About this task -
Each line in the material below, starting at the one with "Expand the 基金 tab menu" and ending at the one with "Given: Close the", is to be reproduced exactly; no picture is to be copied.

Data excerpts -
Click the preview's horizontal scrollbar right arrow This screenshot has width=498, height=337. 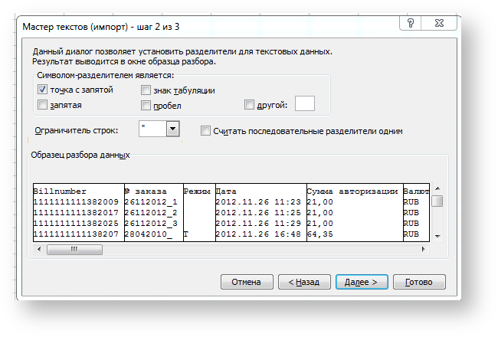pyautogui.click(x=424, y=249)
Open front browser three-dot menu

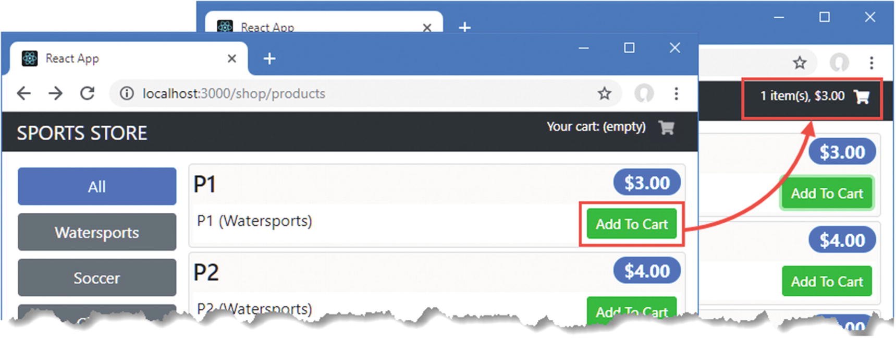click(x=676, y=93)
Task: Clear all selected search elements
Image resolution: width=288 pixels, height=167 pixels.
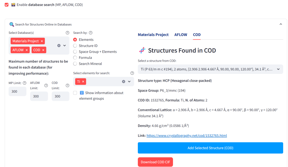Action: click(x=123, y=81)
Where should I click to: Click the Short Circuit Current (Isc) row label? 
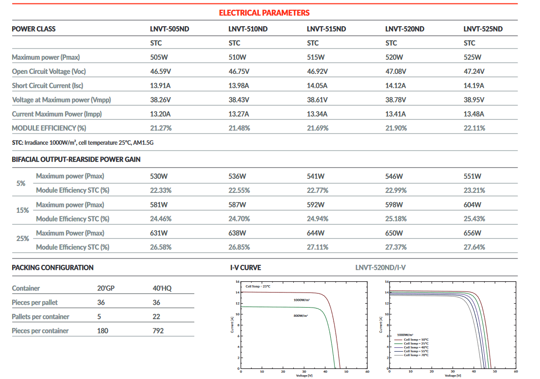pos(48,86)

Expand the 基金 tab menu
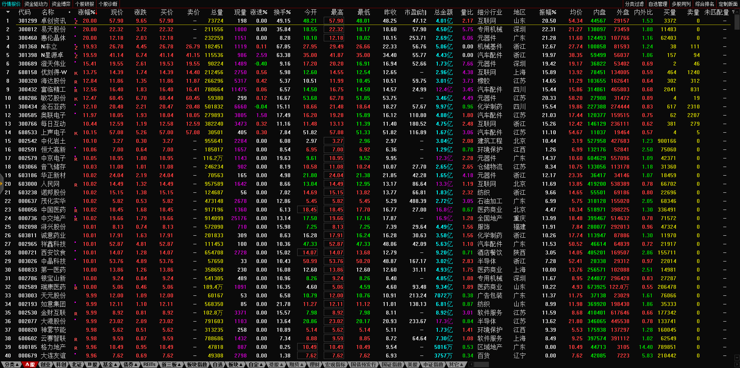[110, 364]
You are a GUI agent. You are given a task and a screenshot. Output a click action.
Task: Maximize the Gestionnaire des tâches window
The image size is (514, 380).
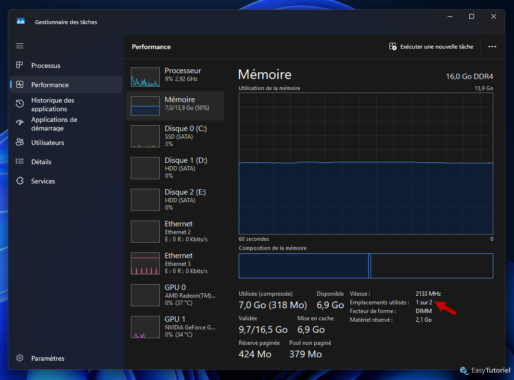click(472, 16)
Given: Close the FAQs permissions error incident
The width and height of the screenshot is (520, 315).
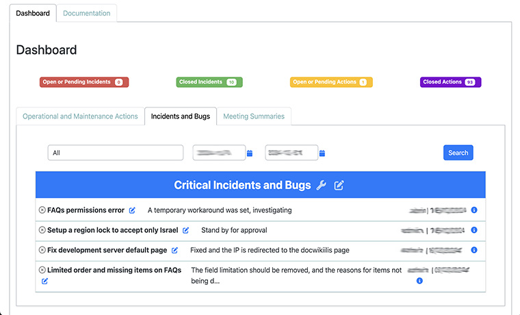Looking at the screenshot, I should [x=42, y=210].
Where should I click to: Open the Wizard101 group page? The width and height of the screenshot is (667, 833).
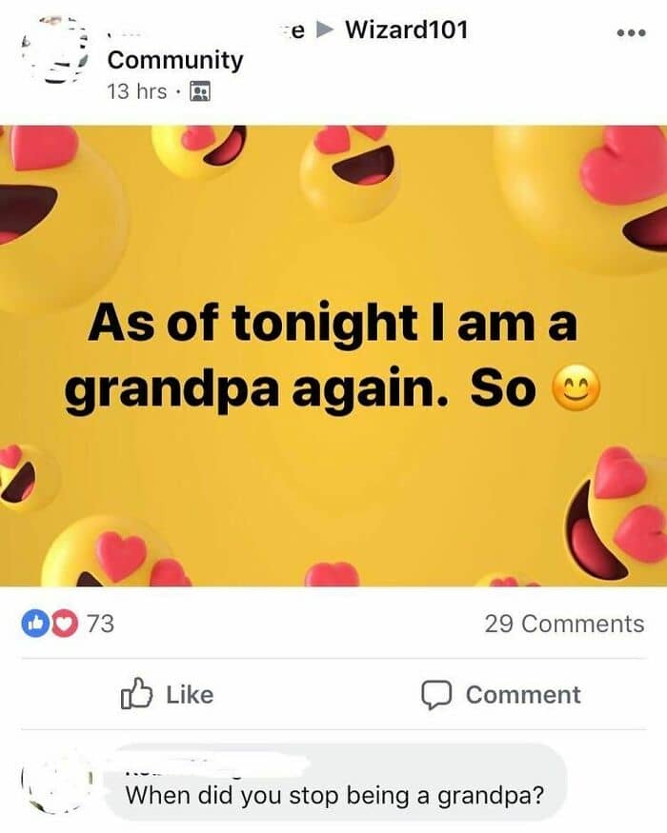tap(406, 30)
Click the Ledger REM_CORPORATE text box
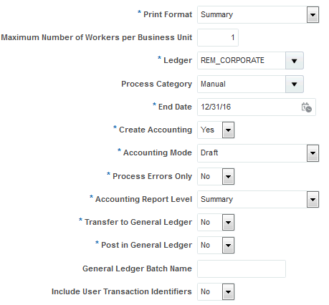Viewport: 329px width, 305px height. click(x=242, y=61)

Answer to this task -
Expand the 基金 tab menu
[110, 364]
You are a GUI agent. You are given a task and a screenshot. Output a click action.
Task: Maximize the Gestionnaire des tâches window
The image size is (514, 380).
click(472, 16)
Given: Close the FAQs permissions error incident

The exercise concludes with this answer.